Wow. This failure case of a compiler almost looks like the same sort of nonsense that AI/neural networks can generate, no doubt caused similarly by their immense complexity. The common theme is that no sane human would even think of generating such output.
It seems a pretty straightforward (and all-too-common) kind of misunderstanding between humans: one person gave a function used by both memcmp and strcmp a name to do with strcmp, then another person wrote a comment that talked about strcmp, and eventually a third person made a change that would have been valid if the function was used only by strcmp. No individual would make such a mistake, true, but an organisation of several people could easily fail in the same way.
> No individual would make such a mistake, true, but an organisation of several people could easily fail in the same way.
You might be able to claim that it's unlikely for someone to make this mistake if the changes were in one single change (I doubt even this!), but the same person revisiting code at multiple points in time might as well be different people.
yeah I've definitely made equivalent mistakes like that, where I gave something a misleading name because I didn't spend enough time thinking about it, and then eventually confused myself into introducing a bug
Actually this is a common sort of bug I've seen programmers implement, e.g. using strcpy where memcpy should be used or vice versa. Most common on interface boundaries with other languages, particular "everything is a string" languages.

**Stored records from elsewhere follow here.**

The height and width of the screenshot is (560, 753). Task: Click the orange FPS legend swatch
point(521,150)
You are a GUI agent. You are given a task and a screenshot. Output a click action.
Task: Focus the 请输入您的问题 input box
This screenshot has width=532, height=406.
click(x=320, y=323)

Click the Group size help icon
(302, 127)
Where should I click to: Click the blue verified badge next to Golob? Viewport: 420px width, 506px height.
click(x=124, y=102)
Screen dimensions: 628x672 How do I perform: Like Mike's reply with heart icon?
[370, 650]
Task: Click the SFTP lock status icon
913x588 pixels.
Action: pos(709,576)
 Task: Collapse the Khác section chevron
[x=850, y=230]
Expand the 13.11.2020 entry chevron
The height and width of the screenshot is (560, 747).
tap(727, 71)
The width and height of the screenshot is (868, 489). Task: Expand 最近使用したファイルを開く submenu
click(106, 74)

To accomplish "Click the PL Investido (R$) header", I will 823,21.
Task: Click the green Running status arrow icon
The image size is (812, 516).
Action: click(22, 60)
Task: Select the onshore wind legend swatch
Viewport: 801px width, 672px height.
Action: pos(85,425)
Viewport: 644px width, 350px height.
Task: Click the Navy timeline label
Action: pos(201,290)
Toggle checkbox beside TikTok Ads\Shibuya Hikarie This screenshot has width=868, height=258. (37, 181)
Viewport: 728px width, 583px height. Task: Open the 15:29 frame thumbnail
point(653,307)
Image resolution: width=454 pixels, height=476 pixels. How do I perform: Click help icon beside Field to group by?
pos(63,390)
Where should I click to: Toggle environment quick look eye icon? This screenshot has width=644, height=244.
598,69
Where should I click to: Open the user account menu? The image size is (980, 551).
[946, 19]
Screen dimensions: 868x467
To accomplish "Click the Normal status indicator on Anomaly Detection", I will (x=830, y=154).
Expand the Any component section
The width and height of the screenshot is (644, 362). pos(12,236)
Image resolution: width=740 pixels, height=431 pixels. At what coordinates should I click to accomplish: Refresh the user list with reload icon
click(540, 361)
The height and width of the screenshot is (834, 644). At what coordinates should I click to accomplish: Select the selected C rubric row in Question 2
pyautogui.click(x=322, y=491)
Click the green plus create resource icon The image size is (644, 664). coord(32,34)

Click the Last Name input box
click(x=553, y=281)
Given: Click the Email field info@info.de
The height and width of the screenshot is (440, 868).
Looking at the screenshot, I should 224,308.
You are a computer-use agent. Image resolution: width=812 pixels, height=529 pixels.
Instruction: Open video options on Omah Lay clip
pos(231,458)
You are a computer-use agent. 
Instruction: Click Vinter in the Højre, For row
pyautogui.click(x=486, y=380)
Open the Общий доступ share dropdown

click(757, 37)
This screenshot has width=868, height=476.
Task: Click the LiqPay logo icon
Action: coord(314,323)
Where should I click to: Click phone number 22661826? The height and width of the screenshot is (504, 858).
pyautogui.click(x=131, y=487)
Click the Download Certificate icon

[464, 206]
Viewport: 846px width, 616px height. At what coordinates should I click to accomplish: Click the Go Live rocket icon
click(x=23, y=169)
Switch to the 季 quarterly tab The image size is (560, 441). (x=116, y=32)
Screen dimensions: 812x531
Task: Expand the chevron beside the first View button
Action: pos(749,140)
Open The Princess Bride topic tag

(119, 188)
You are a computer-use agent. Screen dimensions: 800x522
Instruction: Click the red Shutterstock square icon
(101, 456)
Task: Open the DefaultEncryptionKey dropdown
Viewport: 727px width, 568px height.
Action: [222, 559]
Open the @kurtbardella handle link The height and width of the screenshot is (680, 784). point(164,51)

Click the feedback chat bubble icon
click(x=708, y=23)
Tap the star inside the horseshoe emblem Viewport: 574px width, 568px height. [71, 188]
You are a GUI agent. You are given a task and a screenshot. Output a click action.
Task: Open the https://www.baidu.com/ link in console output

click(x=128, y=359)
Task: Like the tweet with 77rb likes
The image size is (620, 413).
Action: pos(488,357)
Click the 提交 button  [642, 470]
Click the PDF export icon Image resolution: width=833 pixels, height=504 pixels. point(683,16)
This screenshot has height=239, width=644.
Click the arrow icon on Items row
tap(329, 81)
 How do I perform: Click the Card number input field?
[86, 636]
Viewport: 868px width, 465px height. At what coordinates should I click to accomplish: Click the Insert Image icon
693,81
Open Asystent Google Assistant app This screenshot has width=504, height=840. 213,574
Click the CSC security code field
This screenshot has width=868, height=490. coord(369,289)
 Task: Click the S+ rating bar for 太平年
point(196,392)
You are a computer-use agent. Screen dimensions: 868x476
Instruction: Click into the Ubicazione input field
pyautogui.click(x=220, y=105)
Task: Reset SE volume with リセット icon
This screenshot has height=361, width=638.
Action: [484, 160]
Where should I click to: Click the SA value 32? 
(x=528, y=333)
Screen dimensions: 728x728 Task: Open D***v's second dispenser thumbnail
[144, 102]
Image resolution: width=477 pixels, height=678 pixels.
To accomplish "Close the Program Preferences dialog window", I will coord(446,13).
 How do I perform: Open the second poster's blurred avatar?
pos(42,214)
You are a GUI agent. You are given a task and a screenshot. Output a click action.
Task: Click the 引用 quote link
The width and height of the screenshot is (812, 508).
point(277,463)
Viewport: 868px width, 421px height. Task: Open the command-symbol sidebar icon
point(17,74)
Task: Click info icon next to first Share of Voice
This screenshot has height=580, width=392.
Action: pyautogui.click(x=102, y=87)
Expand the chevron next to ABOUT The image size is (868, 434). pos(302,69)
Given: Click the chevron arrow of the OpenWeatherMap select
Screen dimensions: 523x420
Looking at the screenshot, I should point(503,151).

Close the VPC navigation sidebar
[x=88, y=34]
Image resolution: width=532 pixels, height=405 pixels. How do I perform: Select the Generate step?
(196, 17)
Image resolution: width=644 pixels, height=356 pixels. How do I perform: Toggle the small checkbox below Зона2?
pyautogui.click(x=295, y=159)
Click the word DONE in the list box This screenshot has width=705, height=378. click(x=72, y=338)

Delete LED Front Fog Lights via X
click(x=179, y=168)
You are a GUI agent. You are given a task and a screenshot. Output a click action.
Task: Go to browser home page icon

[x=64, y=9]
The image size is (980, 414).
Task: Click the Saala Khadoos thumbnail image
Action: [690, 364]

So it's not that shocking to see a similar sort of bug made inside the compiler.
That's how the Wii got pwned. They were comparing binary SHA-1 hashes in RSA signatures with strncmp.
They also weren't checking padding, so you didn't have to use a real signature with a 00 byte in a convenient place (though I did find one), but rather could just use an all-00 signature, because performing the RSA computation on zero yields zero.
I wonder how many bugs C strings have been responsible for, all because storing a null byte at the end seems more efficient than storing a length up front.
The original secp256k1 developer Russell O’Connor who was hit by the bug (was on HN [0]) [1] said he rebuilt every package in his system after the bug was identified, and found only 10 lines of code that were miscompiled. Also, note that the bug was found during an attempt to add more test cases, pre-existing code in secp256k1 was not affected.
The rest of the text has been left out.